Sleazebag gives the lowdown on the judges. King "Big Egos Only" Tut is described as a big man with big head. Sleazebag calls Miss "Big Nostrils For Maximal Efficiency" Paula a "big talent" without any hint of condescension, so he's not as smart as he thinks he is. Randy Randy, apparently, "used to be big but now he's just" Randy Randy. Thanks a lot, Sleazebag. Now sit down and chew on the leg of the stool.

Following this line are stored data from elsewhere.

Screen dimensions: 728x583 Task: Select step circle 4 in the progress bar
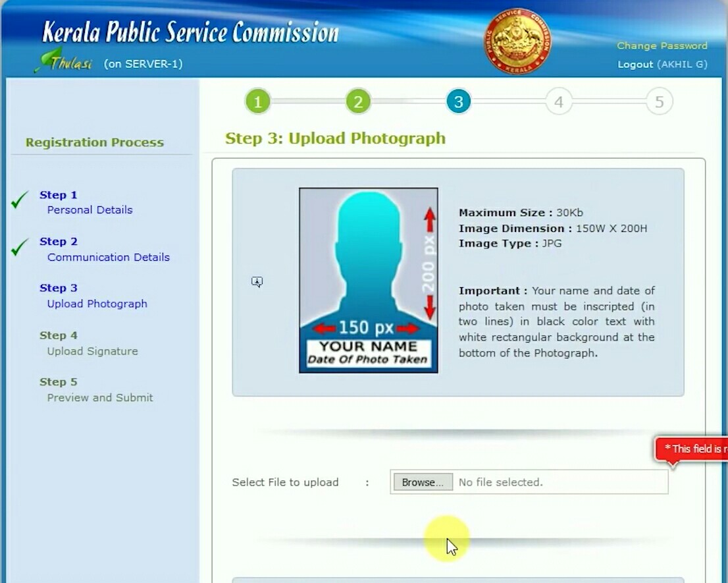point(558,101)
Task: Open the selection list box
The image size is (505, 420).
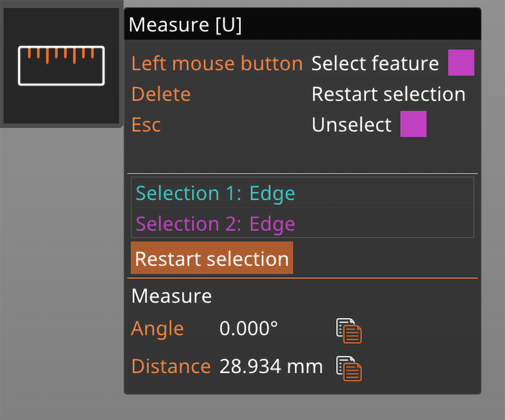Action: tap(302, 208)
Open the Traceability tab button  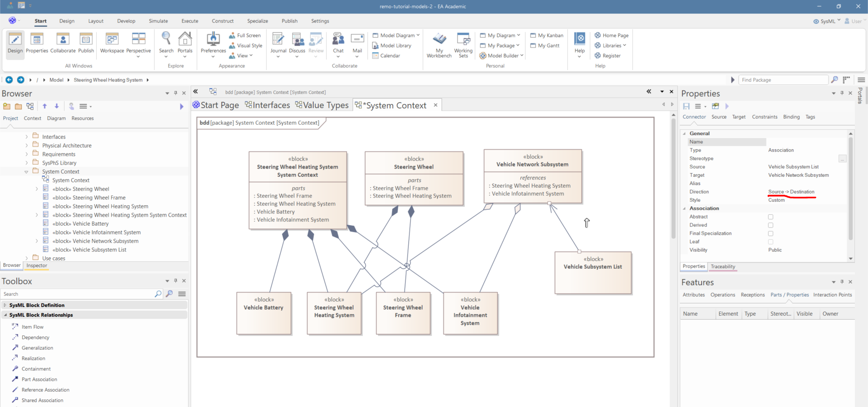(x=722, y=267)
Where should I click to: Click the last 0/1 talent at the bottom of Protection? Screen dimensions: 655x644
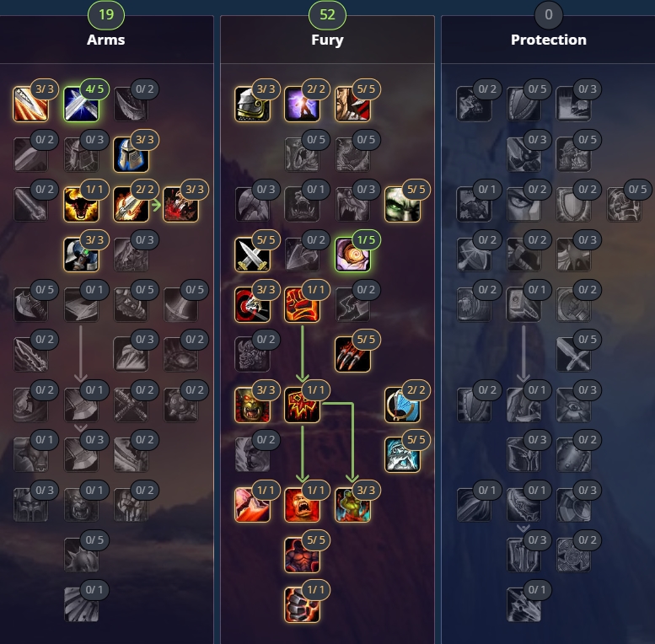coord(523,604)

Calling Big Band music as tunes of King Tut's teenaged years, Sleazebag introduces the Big Band Music 101 clip for members in the audience who may be thinking that tonight must be the night when they sing "old band music" like New Kids On The Block stuff. Yikes, I hope I haven't given Uncle Nigel any ideas for upcoming themes. No one is hateful enough to deserve the fate of having to perform Step By Step and I'll Be Loving You Forever before an audience. Sleazebag's voiceover introduces the emergence of the Big Band Swing era in the 1930s. Explaining that it was a time when performers and musicians share the limelight on stage, he drops names of the popular artists of that time, right up to the triumphant eras of the crooners like Frank Sinatra, Dean Martin, and Tony Bennett. Sleazebag concludes that the genre is loved by the young and old alike, which is exactly the nonsensical feel-good meaningless thing one would say in insincere PSAs. I mean, come on, Big Band Music just isn't relevant to contemporary landscape, not now, not even with the emergence of milquetoasts like Michael Babble and Josh Groanbane that find their audience in elevators of middle-class shopping malls everywhere.
Back to the stage, Sleazebag contends that the Five will have a hard time as they have big shoes to fill - and a band to front. Wedding singer Latoya will probably roll up her eyes at that statement.

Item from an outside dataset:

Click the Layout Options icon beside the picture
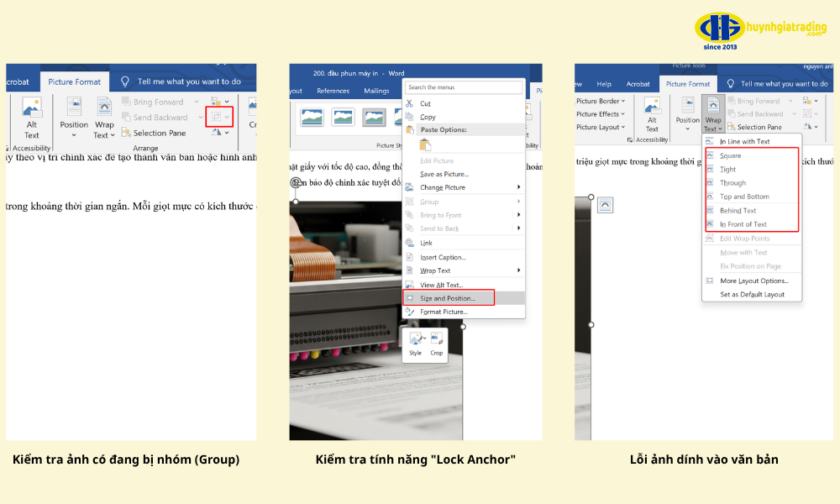The image size is (840, 504). coord(606,205)
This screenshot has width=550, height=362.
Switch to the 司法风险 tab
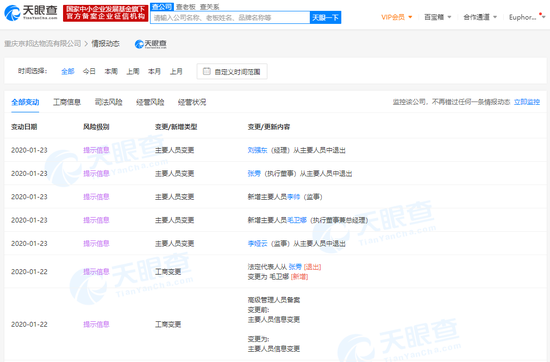coord(108,102)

Because what the Five say and think is Very Important, the screen at the back flares to life and the Five, seated in the Red Room, addresses Sleazebag's Very Important Questions. Fantasia explains that the Five will be singing two songs each, one that means something to them and one that is "for fun". Boy, the Five must have burned midnight oil studying the lyric sheets of the Big Band tunes available to find one that resonates with their life. Yeah, I believe that too. She says that Rank Sinatra has sat her down and gave her the "rundown" so she's ready for Big Band Week now. Um, why is Fantasia listening to that milquetoast tune-free red-headed albino? No wonder she gets accused of trying to pander to Rank Sinatra fans. Meanwhile, Princess Jasmelisma trills and babyspeaks, telegraphing her utterly insincere brand of babble and irritating me annoyingly. Huff Granddaddy is excited because performing with a band will result in a lot of positive energy or something. Whatever - he seems to think that he's a special child sent to Earth to make everyone happy and I don't like to spoil the delusions of creepy man-childs.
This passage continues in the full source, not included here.